Cunha Rodrigues: memórias improváveis


Cunha Rodrigues tinha uma ideia da justiça que correspondia, precisamente, à maneira como exerceu o cargo de Procurador-Geral e, nessa circunstância, foi, devemos reconhecer, totalmente coerente.


No intervalo de uma das minhas deslocações entre a Holanda e Portugal, hoje mais reguladas devido à pandemia que aflige fortemente os dois países, deparei, numa livraria, com o livro recém-editado de Cunha Rodrigues, MEMÓRIAS IMPROVÁVEIS – Os Longos Anos de um Procurador-Geral.

Para muitos, o subtítulo deveria ter sido «Os Longos Anos do Procurador-Geral», pois, jamais, tal cargo se identificou tanto com uma pessoa como aconteceu com Cunha Rodrigues.

Claro está que Cunha Rodrigues desempenhou, depois, cargos de igual ou, porventura, maior relevância: recorde-se que foi Juiz do Tribunal de Justiça da União Europeia.

Contudo, a imagem que todos os portugueses dele conservam tem, sobretudo, a ver com a dos anos em que exerceu a função de Procurador-Geral.

Não que tivesse sido o primeiro Procurador-Geral da democracia.

Outros, antes dele, desempenharam, também, o mesmo cargo com a maior distinção.

No entanto, nenhum deles conseguiu emprestar-lhe a projeção pública e o prestígio institucional que Cunha Rodrigues lhe transmitiu.

Quem ler o livro perceberá que se trata de um personagem de outro tempo e que exerceu tal função em tempos outros.

Não teria de ter sido necessariamente assim, mas foi assim que aconteceu. Com ele, creio, aliás, tinha imperiosamente de acontecer como aconteceu.

O tempo correu, entretanto, e acelerou-se demasiado, ultimamente, o que nos leva a esquecer muita coisa e a razão das coisas: por isso, é tão importante este livro, agora.  

Cunha Rodrigues tinha uma ideia da justiça que correspondia, precisamente, à maneira como exerceu o cargo e, nessa circunstância, foi, devemos todos reconhecer, totalmente coerente.

A forma como desempenhou aquela sua função marcou, sem dúvida, para futuro, a posição que é atribuída, ainda hoje, na nossa vida político-institucional, ao Procurador-Geral.

Disso puderam beneficiar – e também lastimar-se – os seus sucessores.

Todos tiveram, num momento ou noutro, para o bem e para o mal, de se confrontar com aquele seu modelo e desempenho.

Cunha Rodrigues moldou o lugar de Procurador-Geral da República portuguesa no momento mais eletrizante da construção institucional da democracia e da invenção e afirmação dos instrumentos do seu Estado de Direito.

O que relata no livro – numa perspetiva muito pessoal, diga-se – são, precisamente, os passos e as lutas que percorreu e travou para chegar a consolidar aquela sua visão da Procuradoria-Geral, do Procurador-Geral e do próprio Ministério Público (MP).

Muitas outras leituras dos mesmos factos podem, porém, como é natural, coexistir: existirão, por certo.

Tudo depende, com efeito, da interpretação que deles tivermos e da iluminação que sobre eles fizermos incidir; sobre os factos que quisermos realçar e aqueles que, por qualquer motivo, não quisermos destacar.

Dados em bruto ->
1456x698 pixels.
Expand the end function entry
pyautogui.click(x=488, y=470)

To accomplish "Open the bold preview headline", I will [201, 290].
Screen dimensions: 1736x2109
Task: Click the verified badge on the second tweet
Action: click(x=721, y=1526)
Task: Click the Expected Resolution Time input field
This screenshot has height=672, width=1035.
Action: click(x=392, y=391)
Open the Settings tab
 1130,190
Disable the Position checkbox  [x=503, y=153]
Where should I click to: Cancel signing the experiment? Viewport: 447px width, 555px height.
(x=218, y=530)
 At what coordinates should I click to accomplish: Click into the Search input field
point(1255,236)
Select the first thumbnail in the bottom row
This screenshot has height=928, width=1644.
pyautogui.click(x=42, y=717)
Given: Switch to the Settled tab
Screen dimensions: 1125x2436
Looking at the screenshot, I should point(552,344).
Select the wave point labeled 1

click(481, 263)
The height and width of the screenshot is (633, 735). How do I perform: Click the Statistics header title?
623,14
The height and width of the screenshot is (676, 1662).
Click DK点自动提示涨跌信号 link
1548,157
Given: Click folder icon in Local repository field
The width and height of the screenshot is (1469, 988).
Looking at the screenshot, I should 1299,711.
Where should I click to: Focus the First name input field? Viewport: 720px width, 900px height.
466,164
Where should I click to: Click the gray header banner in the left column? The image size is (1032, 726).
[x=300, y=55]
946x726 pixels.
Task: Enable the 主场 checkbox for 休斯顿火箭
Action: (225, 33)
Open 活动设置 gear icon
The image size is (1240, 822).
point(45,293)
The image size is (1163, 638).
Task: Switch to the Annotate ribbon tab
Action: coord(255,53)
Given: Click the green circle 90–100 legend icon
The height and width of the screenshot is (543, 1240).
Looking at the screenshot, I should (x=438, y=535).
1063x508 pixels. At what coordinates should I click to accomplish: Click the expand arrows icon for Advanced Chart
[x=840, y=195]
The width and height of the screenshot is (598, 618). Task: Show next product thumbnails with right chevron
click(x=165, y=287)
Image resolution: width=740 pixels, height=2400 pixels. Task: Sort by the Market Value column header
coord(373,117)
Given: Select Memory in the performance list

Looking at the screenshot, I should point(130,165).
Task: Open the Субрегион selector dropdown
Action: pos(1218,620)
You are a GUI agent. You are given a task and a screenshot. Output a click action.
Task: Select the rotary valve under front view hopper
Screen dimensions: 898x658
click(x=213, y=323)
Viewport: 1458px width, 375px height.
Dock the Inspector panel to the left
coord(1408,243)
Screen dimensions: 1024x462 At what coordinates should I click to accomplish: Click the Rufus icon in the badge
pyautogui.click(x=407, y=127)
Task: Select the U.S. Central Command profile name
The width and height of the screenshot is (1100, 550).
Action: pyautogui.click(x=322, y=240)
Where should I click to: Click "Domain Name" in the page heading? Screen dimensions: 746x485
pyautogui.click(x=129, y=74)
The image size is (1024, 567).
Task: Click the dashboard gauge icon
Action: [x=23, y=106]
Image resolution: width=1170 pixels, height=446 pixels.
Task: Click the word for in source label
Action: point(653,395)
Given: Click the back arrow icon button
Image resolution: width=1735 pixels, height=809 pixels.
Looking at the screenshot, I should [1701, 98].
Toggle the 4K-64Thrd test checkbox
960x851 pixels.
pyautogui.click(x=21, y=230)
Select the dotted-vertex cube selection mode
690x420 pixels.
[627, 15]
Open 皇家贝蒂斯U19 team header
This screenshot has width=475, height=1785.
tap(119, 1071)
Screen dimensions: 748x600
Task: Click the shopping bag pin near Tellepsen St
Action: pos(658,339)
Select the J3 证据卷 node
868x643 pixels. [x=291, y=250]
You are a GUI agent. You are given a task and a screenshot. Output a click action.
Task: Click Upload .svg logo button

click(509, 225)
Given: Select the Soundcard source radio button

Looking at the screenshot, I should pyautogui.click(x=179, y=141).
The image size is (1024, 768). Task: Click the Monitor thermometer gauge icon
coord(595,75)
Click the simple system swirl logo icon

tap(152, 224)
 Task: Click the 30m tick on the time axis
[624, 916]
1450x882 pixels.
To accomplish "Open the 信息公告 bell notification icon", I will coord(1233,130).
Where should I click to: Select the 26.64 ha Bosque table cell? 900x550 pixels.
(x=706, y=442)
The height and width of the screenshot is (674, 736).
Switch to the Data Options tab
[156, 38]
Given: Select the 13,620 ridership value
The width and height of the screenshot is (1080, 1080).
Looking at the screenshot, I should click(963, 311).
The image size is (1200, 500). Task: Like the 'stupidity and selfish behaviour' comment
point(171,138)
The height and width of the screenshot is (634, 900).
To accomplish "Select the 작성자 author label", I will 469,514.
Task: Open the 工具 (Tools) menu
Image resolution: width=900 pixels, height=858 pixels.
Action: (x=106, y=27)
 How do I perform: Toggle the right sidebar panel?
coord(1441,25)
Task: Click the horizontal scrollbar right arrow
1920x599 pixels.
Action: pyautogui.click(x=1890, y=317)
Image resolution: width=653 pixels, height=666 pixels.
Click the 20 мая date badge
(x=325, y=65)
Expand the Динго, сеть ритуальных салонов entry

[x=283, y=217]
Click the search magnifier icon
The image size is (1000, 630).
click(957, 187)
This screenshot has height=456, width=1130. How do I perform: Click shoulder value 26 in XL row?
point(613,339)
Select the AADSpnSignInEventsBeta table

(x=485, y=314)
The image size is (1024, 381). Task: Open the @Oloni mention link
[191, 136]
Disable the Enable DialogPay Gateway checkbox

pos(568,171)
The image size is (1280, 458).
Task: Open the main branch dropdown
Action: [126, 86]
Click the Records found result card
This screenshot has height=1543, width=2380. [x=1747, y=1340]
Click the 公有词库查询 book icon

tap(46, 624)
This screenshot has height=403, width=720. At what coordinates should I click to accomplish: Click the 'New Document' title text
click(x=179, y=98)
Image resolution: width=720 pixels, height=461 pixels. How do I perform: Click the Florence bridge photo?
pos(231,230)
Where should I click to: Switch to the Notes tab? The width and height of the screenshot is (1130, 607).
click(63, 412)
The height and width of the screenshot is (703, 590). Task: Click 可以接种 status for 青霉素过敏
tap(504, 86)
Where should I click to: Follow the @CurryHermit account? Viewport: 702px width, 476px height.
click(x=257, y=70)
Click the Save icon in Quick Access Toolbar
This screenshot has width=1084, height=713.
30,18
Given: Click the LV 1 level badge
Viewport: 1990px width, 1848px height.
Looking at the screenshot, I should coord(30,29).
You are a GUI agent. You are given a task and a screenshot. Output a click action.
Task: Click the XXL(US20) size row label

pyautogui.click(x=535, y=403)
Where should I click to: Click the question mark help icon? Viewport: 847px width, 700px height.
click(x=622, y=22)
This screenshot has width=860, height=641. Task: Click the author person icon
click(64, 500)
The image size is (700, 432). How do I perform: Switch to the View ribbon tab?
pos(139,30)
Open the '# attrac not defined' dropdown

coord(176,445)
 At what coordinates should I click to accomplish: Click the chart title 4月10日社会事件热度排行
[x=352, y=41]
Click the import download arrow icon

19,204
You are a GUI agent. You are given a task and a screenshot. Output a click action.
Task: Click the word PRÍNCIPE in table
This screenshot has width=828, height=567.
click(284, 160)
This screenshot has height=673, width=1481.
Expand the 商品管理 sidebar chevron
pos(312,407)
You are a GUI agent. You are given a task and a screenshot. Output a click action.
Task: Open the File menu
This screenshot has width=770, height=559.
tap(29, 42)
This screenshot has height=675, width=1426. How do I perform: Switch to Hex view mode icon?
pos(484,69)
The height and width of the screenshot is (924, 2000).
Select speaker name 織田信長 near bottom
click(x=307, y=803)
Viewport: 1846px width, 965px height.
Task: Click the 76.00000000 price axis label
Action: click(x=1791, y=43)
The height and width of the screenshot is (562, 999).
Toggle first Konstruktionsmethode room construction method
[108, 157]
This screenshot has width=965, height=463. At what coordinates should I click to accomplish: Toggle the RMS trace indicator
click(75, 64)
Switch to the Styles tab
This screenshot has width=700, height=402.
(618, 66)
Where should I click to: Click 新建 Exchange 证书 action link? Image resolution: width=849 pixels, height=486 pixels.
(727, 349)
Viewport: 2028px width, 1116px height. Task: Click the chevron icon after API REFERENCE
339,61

O que fazer ->
Reescreva a parte do texto sobre Cunha Rodrigues que começa em "Quem ler o livro" e termina em "político-institucional, ao Procurador-Geral.", trocando "livro" por "volume". A listagem é um material à parte e não tem ligação com o trecho.

Resposta ->
Quem ler o volume perceberá que se trata de um personagem de outro tempo e que exerceu tal função em tempos outros.

Não teria de ter sido necessariamente assim, mas foi assim que aconteceu. Com ele, creio, aliás, tinha imperiosamente de acontecer como aconteceu.

O tempo correu, entretanto, e acelerou-se demasiado, ultimamente, o que nos leva a esquecer muita coisa e a razão das coisas: por isso, é tão importante este volume, agora.  

Cunha Rodrigues tinha uma ideia da justiça que correspondia, precisamente, à maneira como exerceu o cargo e, nessa circunstância, foi, devemos todos reconhecer, totalmente coerente.

A forma como desempenhou aquela sua função marcou, sem dúvida, para futuro, a posição que é atribuída, ainda hoje, na nossa vida político-institucional, ao Procurador-Geral.